• WHAT IS REQUIRED:
Make an exact copy, from the records below, of the lines from the line containing "The width and" to the line containing "translation of Roi's", both lines included, excluding pictures.

• EXERCISE DATA:
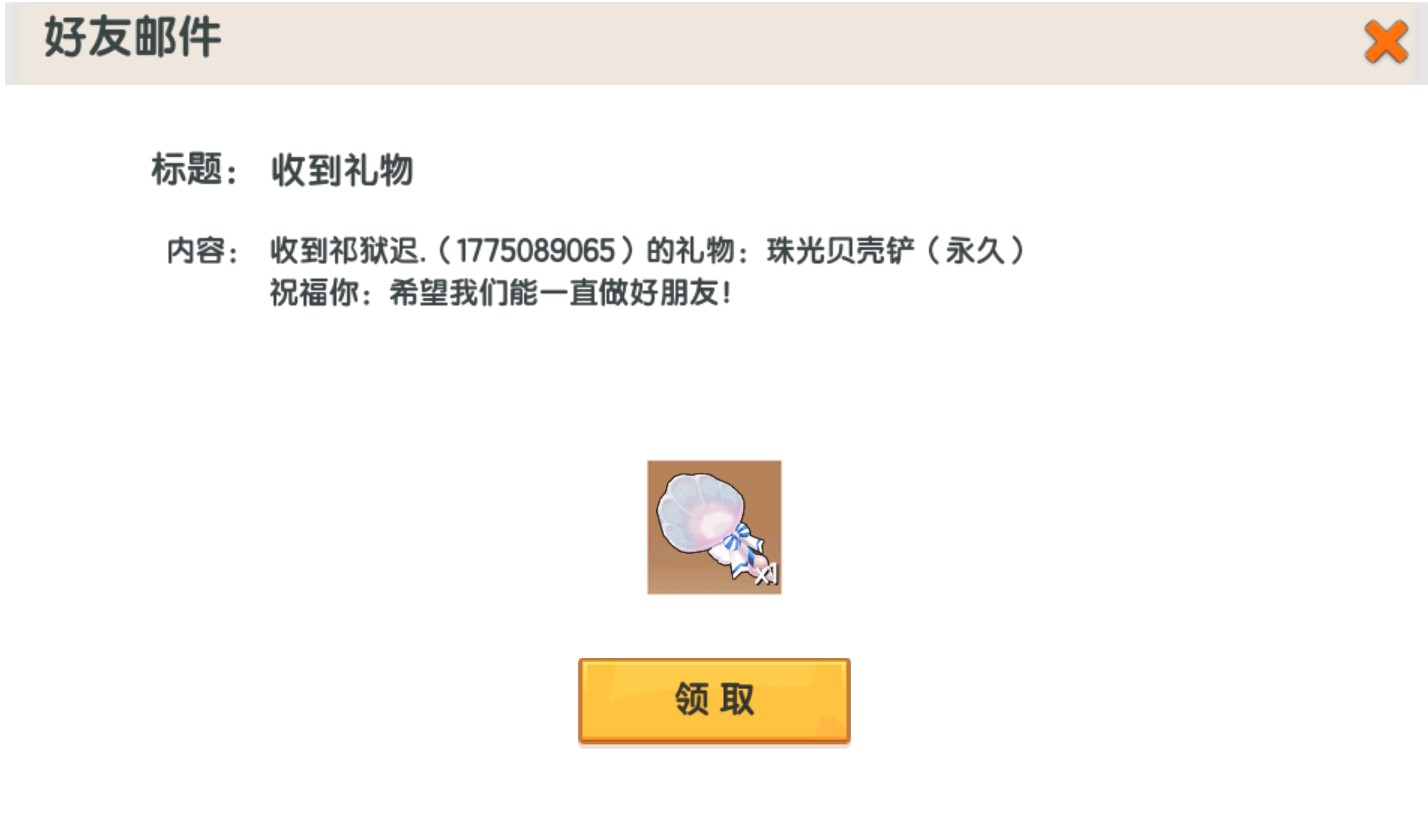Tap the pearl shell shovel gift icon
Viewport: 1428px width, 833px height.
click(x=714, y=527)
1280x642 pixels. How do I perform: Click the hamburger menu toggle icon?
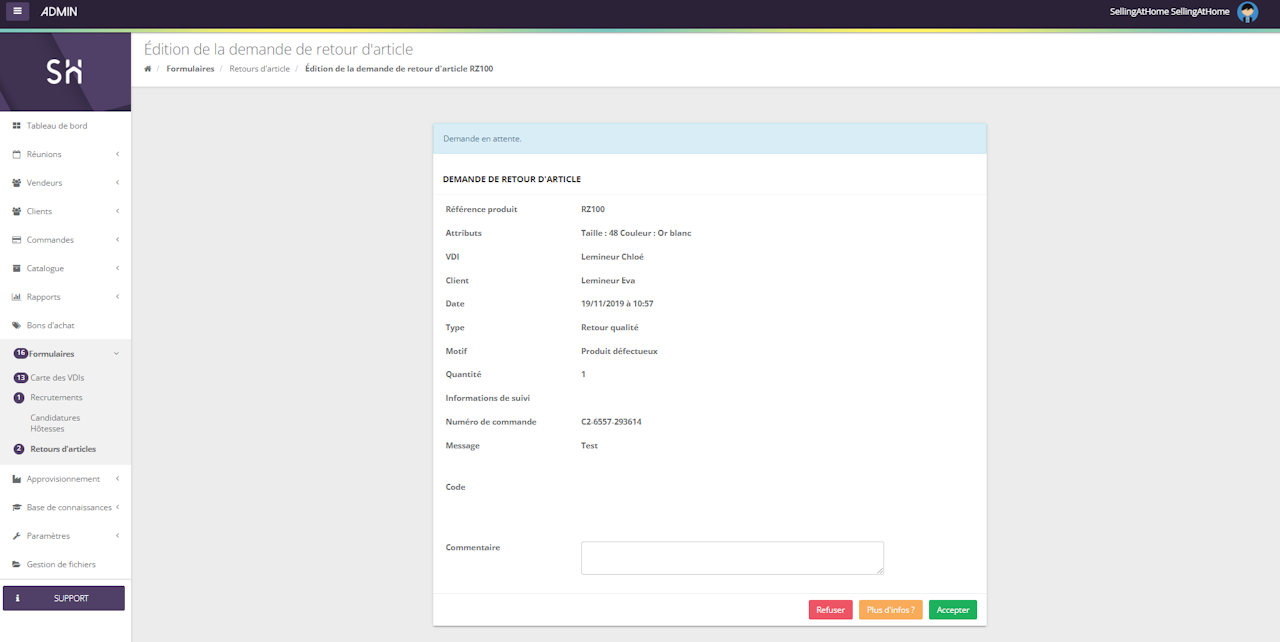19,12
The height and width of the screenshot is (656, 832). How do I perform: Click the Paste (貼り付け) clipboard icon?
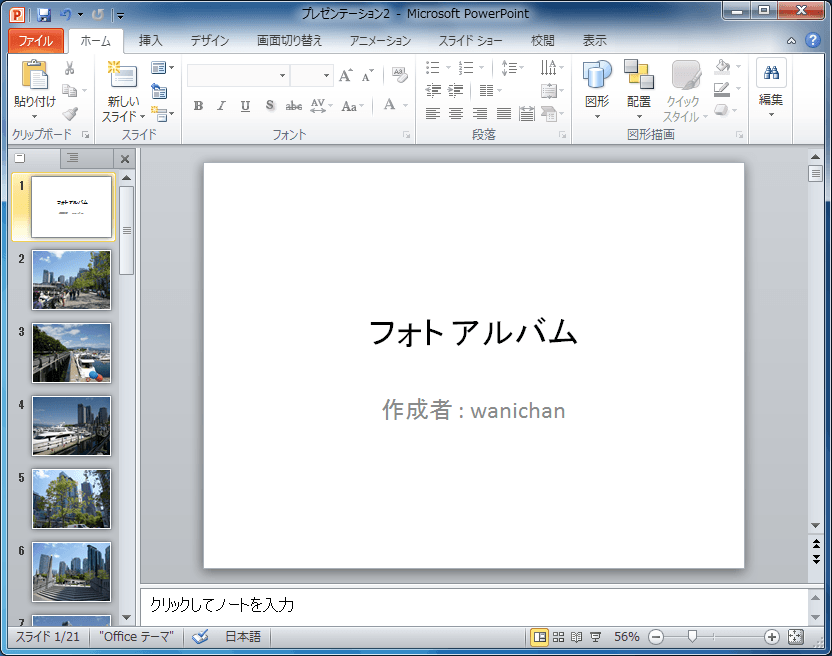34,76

---

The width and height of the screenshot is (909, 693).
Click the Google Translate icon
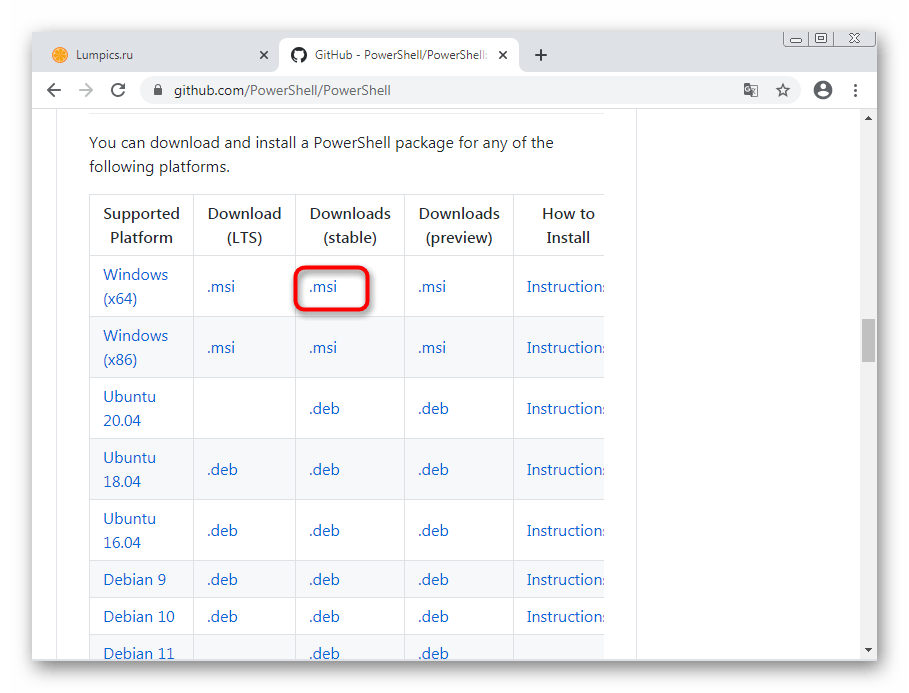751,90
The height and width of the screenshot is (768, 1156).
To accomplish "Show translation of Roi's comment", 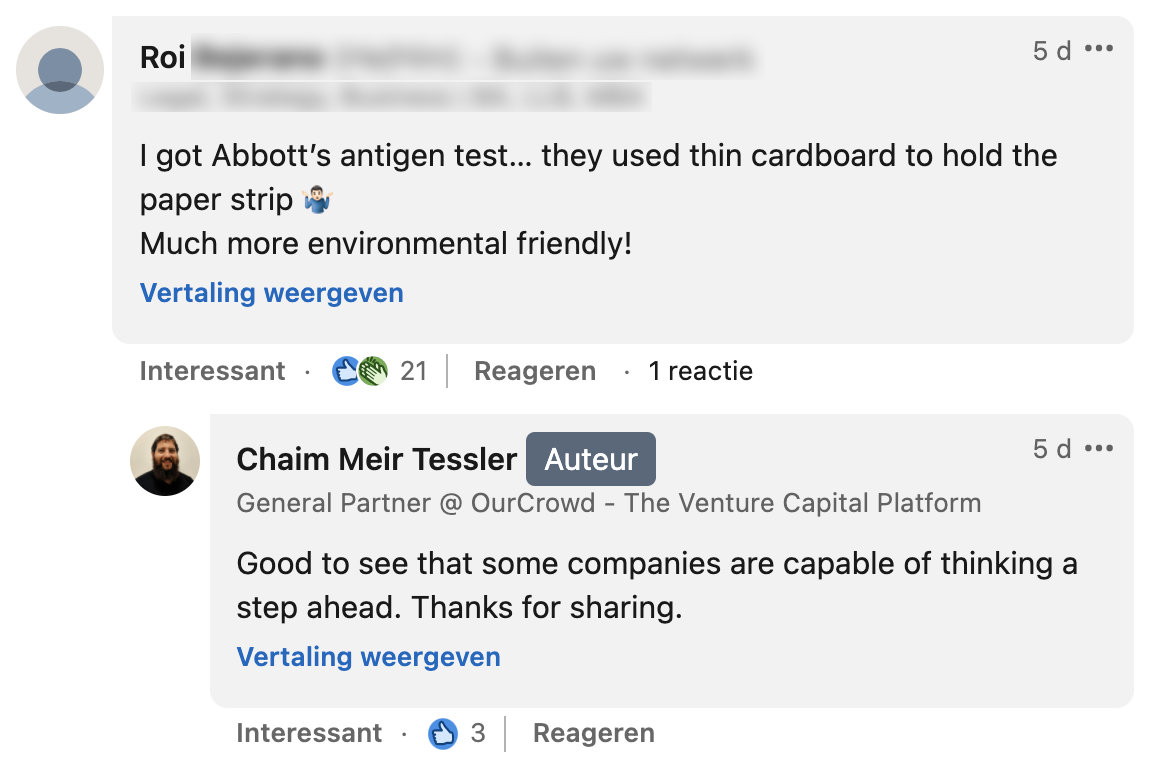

• SOLUTION TO THIS TASK:
The width and height of the screenshot is (909, 693).
Click the Google Translate icon
751,90
The height and width of the screenshot is (768, 1156).
To accomplish "Show translation of Roi's comment", 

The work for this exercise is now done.